The anniversary of the birth of a real nation is quietly sneaking up on us – 150 years ago, on April 12, 1861, Confederate batteries opened fire on Fort Sumter, inaugurating the War Between the States, or the “Civil War” as it is known in some parts of North America.
A historian could pick a fight over dating the birth of “Southern nationalism” to the Battle of Fort Sumter. The Confederacy never saw itself as a nation or acted much like one. It was a league of sovereign states called into existence by slaveowners.
Southern nationalism was largely the work of a generation that came of age in the 1880s: the children of Confederate veterans, who looking backward at the preceding twenty years of chaos, especially the Reconstruction period, saw the recent past through their own common poverty and oppression, and went through the process of ethnogenesis.
They were the real nation builders. You can still see their work on display in almost every Southern town. This generation laid the foundations of a Southern ethnic sub-culture that has survived in a diminished form right down to the present day. They called into existence Dixie.
It is why we still have controversies over subjects like the Flag of the Army of Northern Virginia, which was never the “Confederate flag,” but which became a symbol of heritage and ethnic pride to later generations of Southerners.
Palestine, Texas is a typical example of such a Southern town.
The peckerwoods of Palestine (and I use this as a term of endearment, as one peckerwood to another) recently made national headlines after county commissioners in Anderson County made the politically incorrect decision to raise the Stars and Bars outside the county courthouse to celebrate Confederate History Month.
Predictably, the local chapter of the NAACP protested the ceremony. “This flag was hung over my people as they were hung.
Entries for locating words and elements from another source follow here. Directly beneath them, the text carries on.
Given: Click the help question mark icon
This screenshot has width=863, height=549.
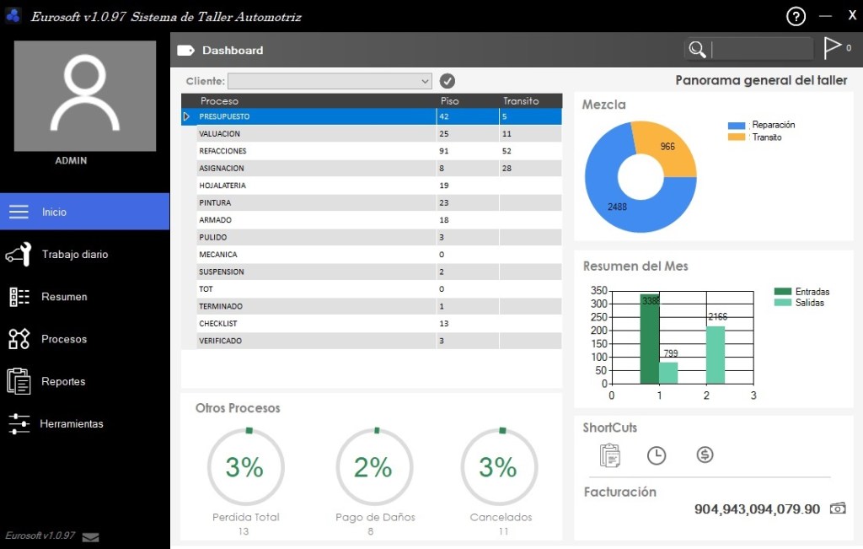Looking at the screenshot, I should [796, 16].
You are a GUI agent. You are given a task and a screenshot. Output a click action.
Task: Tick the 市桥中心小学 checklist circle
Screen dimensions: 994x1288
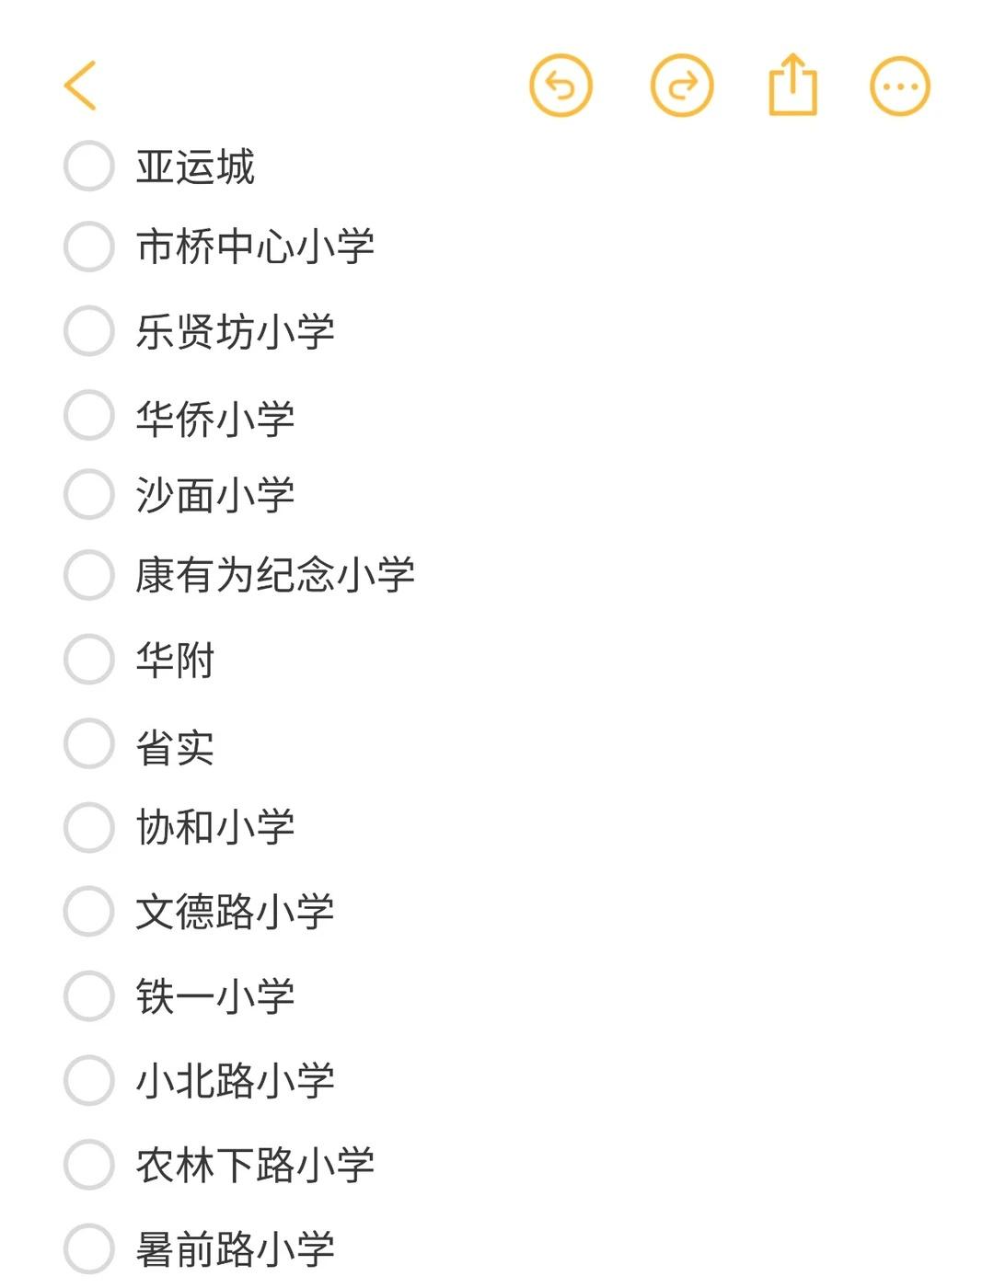point(89,247)
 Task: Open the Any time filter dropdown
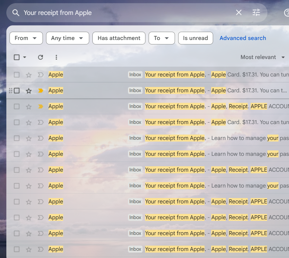67,38
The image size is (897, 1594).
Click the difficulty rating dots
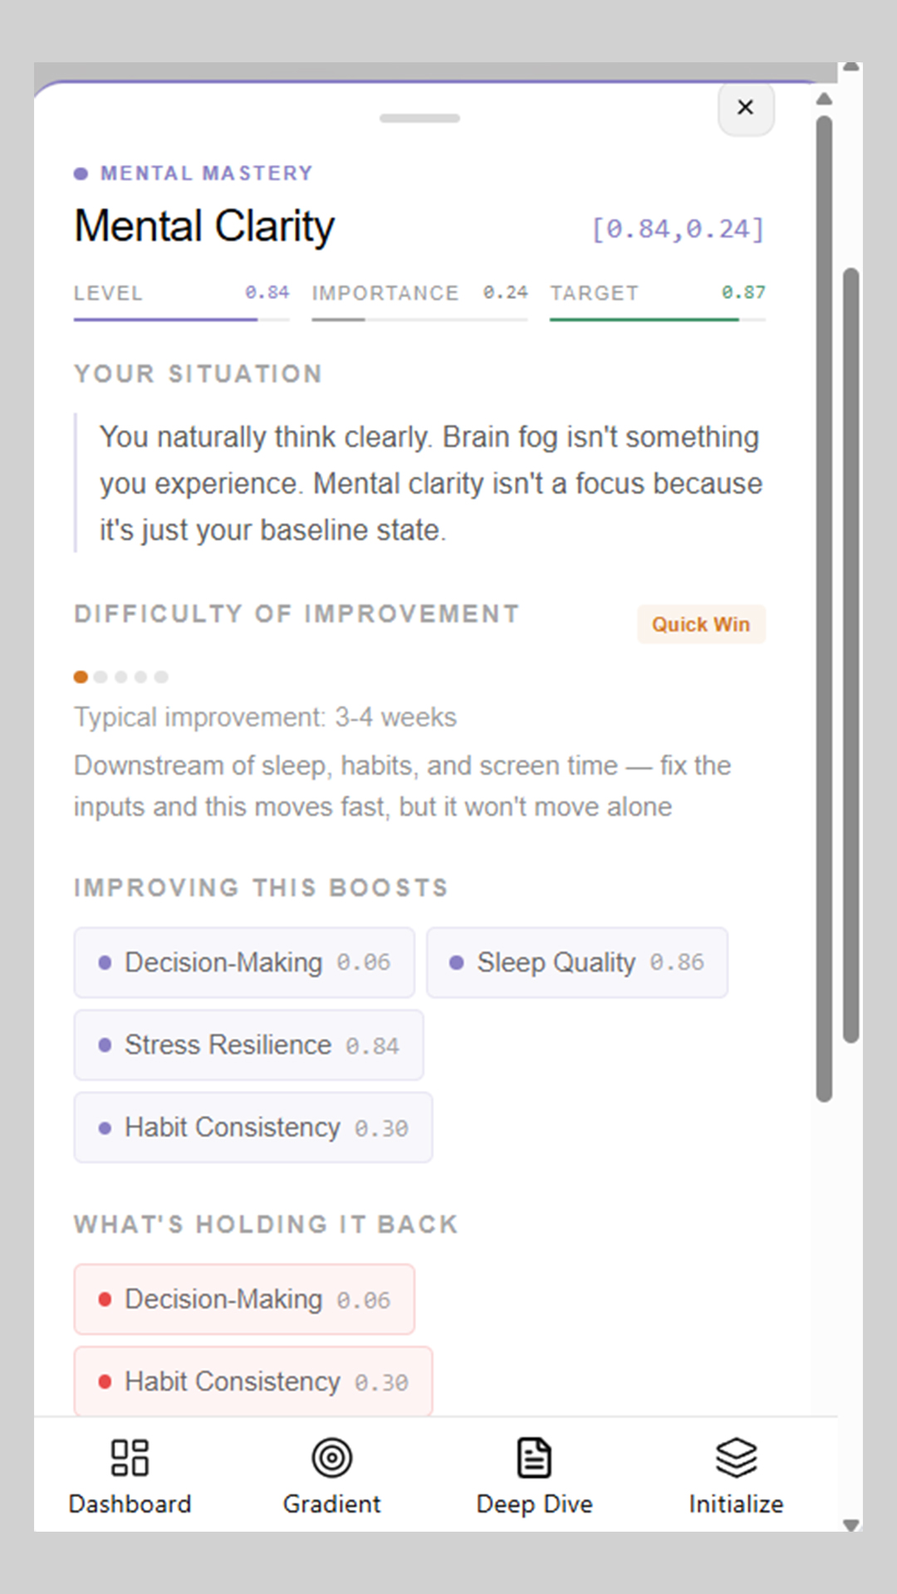(x=121, y=677)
This flag was flying. So, how can you celebrate this and say this is for education for me. It’s not,” said Kenneth Davidson who led the protest.
The Sons of Confederate Veterans pointed out that 1,100 men from Anderson County had fought in the War Between the States. “It’s about Anderson County … the men that marched away from that courthouse to fight,” said Dollye Jeffus of the United Daughters of the Confederacy.
With compete sincerity, the White residents of Anderson County tried to explain to blacks and the national media that the “Confederate flag” is a symbol of their heritage, and it was not their intention to celebrate slavery, make a racial statement, or offend blacks.
The Confederate flag might have originally been about the war, but as we have seen above, after the war it became something else, a symbol of Dixie and Southern nationalism. Similarly, the American flag is no longer about the American Revolution, but has become an ethnic symbol to White conservatives.
Blacks, who never belonged to the Southern nation, have always seen the Confederate flag as a symbol of slavery and a source of racial resentment. They are generally not in the habit of looking at things from the other guy’s perspective.
In Black Run America, the negroes of Palestine got their way after making enough noise, and Anderson County folded under pressure and decided to haul down the Confederate flag. Then a group of local Whites got uppity and protested the insult to their identity.
“Tyler’s KLTV reports that fourth-grader William Peeler said Wednesday he doesn’t pledge allegiance to the American flag because, “Under that flag, the Yankees killed southerners.”
“To me, it represents freedom; that doesn’t,” Billy Peeler said, pointing to the United States flag. “To me it represents tyranny. Oppression. Racism.”
This cuts straight to the heart of the matter: the controversy over the Confederate flag isn’t a historical dispute over the past. It is an ethnic conflict between blacks and Whites in the present.
There are still White people in the American South who see the Confederate flag as an ethnic symbol and who consider themselves a distinct people.
White Southerners live under the hypocrisy of multiculturalism and a government that sees them only as a financial resource to be exploited to promote blacks and other minorities.
It must be a source of bitterness for Palestinians (so many levels of irony there) to see every city in America naming a street or boulevard after Martin Luther King, Jr. and every school teaching a “Black History Month” while the people who support such things simultaneously insist on denying them the right to honor their forefathers.
These black organizations like the NAACP exist for the sole purpose of promoting a race based agenda at their expense. They have to put up with an outrageous double standard where every perverse lifestyle and foreign culture in the world must be glorified and encouraged under multiculturalism whereas their own identity and way of life is labeled offensive and targeted for destruction.
I’m sure there must be more than 50 people out there, none of whom have the slightest interest in bringing back slavery, who would pull the plug on Black Run America if they only had the chance to do so.